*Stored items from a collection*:
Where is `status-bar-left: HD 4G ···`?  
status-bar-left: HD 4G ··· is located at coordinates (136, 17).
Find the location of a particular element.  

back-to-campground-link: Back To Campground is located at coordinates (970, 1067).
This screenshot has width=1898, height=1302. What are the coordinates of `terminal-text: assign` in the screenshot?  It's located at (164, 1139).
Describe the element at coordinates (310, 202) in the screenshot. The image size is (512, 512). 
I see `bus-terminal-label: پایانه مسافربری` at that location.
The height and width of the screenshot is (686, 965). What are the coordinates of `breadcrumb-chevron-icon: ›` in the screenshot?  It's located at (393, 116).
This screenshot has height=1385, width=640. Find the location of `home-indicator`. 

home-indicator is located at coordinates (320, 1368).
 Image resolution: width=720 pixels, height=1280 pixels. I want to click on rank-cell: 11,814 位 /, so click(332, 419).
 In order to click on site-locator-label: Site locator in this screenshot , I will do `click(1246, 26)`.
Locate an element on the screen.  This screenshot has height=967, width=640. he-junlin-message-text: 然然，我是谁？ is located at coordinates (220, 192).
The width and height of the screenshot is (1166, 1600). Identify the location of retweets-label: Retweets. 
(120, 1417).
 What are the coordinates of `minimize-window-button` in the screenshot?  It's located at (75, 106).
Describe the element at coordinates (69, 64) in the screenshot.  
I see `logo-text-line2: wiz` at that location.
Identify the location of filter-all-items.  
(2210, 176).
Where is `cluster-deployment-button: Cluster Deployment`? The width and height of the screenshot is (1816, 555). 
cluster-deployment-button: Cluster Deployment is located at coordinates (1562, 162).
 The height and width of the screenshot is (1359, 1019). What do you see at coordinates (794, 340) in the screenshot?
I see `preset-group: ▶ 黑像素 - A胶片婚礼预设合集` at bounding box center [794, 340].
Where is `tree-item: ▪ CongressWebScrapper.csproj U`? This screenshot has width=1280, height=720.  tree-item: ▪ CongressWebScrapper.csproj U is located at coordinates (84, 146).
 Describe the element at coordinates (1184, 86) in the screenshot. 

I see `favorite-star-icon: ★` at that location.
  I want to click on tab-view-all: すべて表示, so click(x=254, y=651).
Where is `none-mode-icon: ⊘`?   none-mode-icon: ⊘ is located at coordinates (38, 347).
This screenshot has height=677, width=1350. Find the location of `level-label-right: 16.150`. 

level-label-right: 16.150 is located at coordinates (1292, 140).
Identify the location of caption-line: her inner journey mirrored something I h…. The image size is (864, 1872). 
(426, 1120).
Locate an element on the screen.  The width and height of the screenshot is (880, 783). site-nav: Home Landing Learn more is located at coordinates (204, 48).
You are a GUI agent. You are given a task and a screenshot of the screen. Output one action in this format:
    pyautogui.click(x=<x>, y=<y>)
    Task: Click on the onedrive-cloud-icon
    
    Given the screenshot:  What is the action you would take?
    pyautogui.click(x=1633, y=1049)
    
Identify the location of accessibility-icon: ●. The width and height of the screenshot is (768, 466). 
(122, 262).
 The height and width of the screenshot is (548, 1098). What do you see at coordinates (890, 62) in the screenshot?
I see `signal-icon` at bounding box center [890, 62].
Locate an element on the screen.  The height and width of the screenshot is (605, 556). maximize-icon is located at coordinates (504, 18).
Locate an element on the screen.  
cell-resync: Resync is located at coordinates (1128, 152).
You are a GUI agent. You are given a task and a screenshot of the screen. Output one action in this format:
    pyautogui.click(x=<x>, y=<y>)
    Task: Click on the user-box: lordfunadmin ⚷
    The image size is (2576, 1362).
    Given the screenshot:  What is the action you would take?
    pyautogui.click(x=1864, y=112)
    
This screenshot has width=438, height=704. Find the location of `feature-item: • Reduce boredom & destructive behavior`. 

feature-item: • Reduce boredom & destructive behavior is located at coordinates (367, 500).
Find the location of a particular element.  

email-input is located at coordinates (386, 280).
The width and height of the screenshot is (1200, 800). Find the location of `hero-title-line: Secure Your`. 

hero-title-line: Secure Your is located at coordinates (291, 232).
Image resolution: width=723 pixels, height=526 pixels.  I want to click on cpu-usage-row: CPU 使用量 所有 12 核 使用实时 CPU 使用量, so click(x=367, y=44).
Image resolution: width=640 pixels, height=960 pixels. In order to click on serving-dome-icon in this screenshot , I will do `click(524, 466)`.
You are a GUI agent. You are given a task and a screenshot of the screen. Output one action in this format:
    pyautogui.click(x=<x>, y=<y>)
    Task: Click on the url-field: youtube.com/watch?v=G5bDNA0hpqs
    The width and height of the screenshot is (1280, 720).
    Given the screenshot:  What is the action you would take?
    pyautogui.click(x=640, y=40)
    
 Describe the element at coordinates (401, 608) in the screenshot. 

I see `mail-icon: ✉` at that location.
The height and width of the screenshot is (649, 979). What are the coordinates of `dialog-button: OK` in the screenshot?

*Aim of the task*: Can you rewrite all of the data above, swapping every "Describe" for "Explain" and leaving everything else unchanged?

*Written response*:
Where is `status-bar-left: HD 4G ···`?  
status-bar-left: HD 4G ··· is located at coordinates (136, 17).
Find the location of a particular element.  

back-to-campground-link: Back To Campground is located at coordinates (970, 1067).
This screenshot has width=1898, height=1302. What are the coordinates of `terminal-text: assign` in the screenshot?  It's located at (164, 1139).
Explain the element at coordinates (310, 202) in the screenshot. The image size is (512, 512). 
I see `bus-terminal-label: پایانه مسافربری` at that location.
The height and width of the screenshot is (686, 965). What are the coordinates of `breadcrumb-chevron-icon: ›` in the screenshot?  It's located at (393, 116).
This screenshot has height=1385, width=640. Find the location of `home-indicator`. 

home-indicator is located at coordinates (320, 1368).
 Image resolution: width=720 pixels, height=1280 pixels. I want to click on rank-cell: 11,814 位 /, so click(332, 419).
 In order to click on site-locator-label: Site locator in this screenshot , I will do `click(1246, 26)`.
Locate an element on the screen.  This screenshot has height=967, width=640. he-junlin-message-text: 然然，我是谁？ is located at coordinates (220, 192).
The width and height of the screenshot is (1166, 1600). Identify the location of retweets-label: Retweets. 
(120, 1417).
 What are the coordinates of `minimize-window-button` in the screenshot?  It's located at (75, 106).
Explain the element at coordinates (69, 64) in the screenshot.  
I see `logo-text-line2: wiz` at that location.
Identify the location of filter-all-items.  
(2210, 176).
Where is `cluster-deployment-button: Cluster Deployment`? The width and height of the screenshot is (1816, 555). 
cluster-deployment-button: Cluster Deployment is located at coordinates (1562, 162).
 The height and width of the screenshot is (1359, 1019). What do you see at coordinates (794, 340) in the screenshot?
I see `preset-group: ▶ 黑像素 - A胶片婚礼预设合集` at bounding box center [794, 340].
Where is `tree-item: ▪ CongressWebScrapper.csproj U`? This screenshot has width=1280, height=720.  tree-item: ▪ CongressWebScrapper.csproj U is located at coordinates (84, 146).
 Explain the element at coordinates (1184, 86) in the screenshot. 

I see `favorite-star-icon: ★` at that location.
  I want to click on tab-view-all: すべて表示, so click(x=254, y=651).
Where is `none-mode-icon: ⊘`?   none-mode-icon: ⊘ is located at coordinates (38, 347).
This screenshot has height=677, width=1350. Find the location of `level-label-right: 16.150`. 

level-label-right: 16.150 is located at coordinates (1292, 140).
Identify the location of caption-line: her inner journey mirrored something I h…. The image size is (864, 1872). 
(426, 1120).
Locate an element on the screen.  The width and height of the screenshot is (880, 783). site-nav: Home Landing Learn more is located at coordinates (204, 48).
You are a GUI agent. You are given a task and a screenshot of the screen. Output one action in this format:
    pyautogui.click(x=<x>, y=<y>)
    Task: Click on the onedrive-cloud-icon
    
    Given the screenshot:  What is the action you would take?
    pyautogui.click(x=1633, y=1049)
    
Identify the location of accessibility-icon: ●. The width and height of the screenshot is (768, 466). 
(122, 262).
 The height and width of the screenshot is (548, 1098). What do you see at coordinates (890, 62) in the screenshot?
I see `signal-icon` at bounding box center [890, 62].
Locate an element on the screen.  The height and width of the screenshot is (605, 556). maximize-icon is located at coordinates (504, 18).
Locate an element on the screen.  
cell-resync: Resync is located at coordinates (1128, 152).
You are a GUI agent. You are given a task and a screenshot of the screen. Output one action in this format:
    pyautogui.click(x=<x>, y=<y>)
    Task: Click on the user-box: lordfunadmin ⚷
    The image size is (2576, 1362).
    Given the screenshot:  What is the action you would take?
    pyautogui.click(x=1864, y=112)
    
This screenshot has width=438, height=704. Find the location of `feature-item: • Reduce boredom & destructive behavior`. 

feature-item: • Reduce boredom & destructive behavior is located at coordinates (367, 500).
Find the location of a particular element.  

email-input is located at coordinates (386, 280).
The width and height of the screenshot is (1200, 800). Find the location of `hero-title-line: Secure Your`. 

hero-title-line: Secure Your is located at coordinates (291, 232).
Image resolution: width=723 pixels, height=526 pixels.  I want to click on cpu-usage-row: CPU 使用量 所有 12 核 使用实时 CPU 使用量, so click(x=367, y=44).
Image resolution: width=640 pixels, height=960 pixels. In order to click on serving-dome-icon in this screenshot , I will do `click(524, 466)`.
You are a GUI agent. You are given a task and a screenshot of the screen. Output one action in this format:
    pyautogui.click(x=<x>, y=<y>)
    Task: Click on the url-field: youtube.com/watch?v=G5bDNA0hpqs
    The width and height of the screenshot is (1280, 720).
    Given the screenshot:  What is the action you would take?
    pyautogui.click(x=640, y=40)
    
 Explain the element at coordinates (401, 608) in the screenshot. 

I see `mail-icon: ✉` at that location.
The height and width of the screenshot is (649, 979). What are the coordinates of `dialog-button: OK` in the screenshot?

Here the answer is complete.